* Begin ENTRIES *
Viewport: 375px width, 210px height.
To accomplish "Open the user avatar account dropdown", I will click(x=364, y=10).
* End ENTRIES *
* Begin ENTRIES *
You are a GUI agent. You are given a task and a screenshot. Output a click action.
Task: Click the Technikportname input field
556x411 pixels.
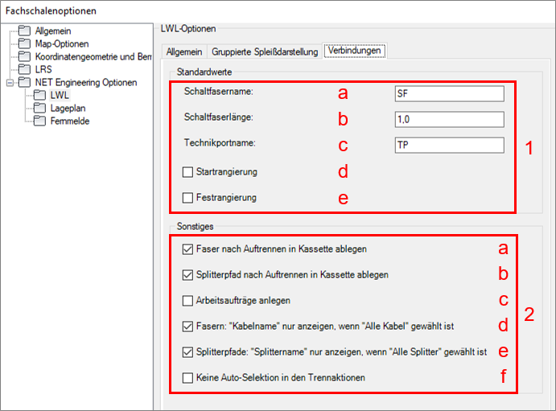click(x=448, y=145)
* End ENTRIES *
* Begin ENTRIES *
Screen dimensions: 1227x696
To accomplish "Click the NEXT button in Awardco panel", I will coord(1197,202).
* End ENTRIES *
## THE PROBLEM:
Set down the lines from the line containing "Viewport: 375px width, 210px height." up to and including the line containing "will click(x=364, y=10).", reproduced verbatim.

## ANSWER TO THIS EXERCISE:
Viewport: 375px width, 210px height.
To accomplish "Open the user avatar account dropdown", I will click(x=364, y=10).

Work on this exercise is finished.